**Required action:**
Within the records below, filter for lines carrying the word "screenshot" and copy them.

**Dataset records:**

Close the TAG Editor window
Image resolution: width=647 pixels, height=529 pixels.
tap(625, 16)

--

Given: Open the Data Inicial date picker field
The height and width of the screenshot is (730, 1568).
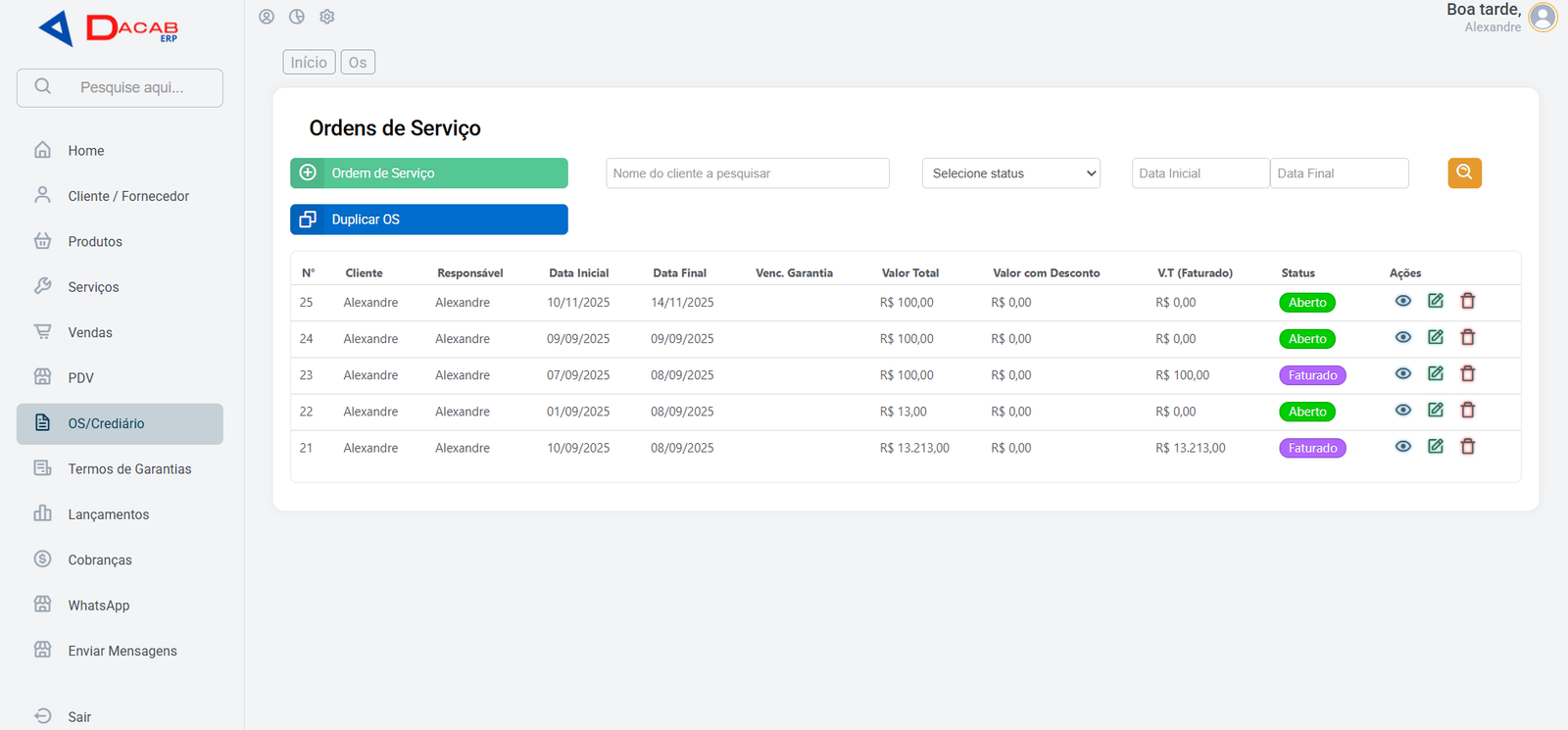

==

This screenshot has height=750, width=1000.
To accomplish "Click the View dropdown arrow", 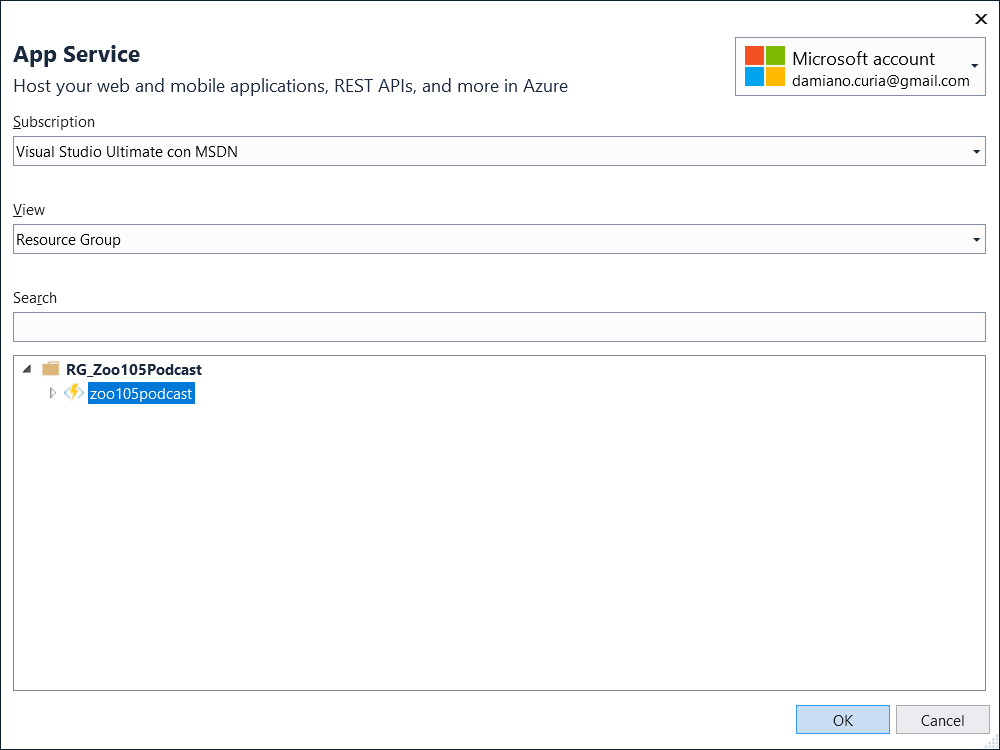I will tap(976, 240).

**Answer to this exercise:**
The height and width of the screenshot is (730, 1568).
This screenshot has height=750, width=1000.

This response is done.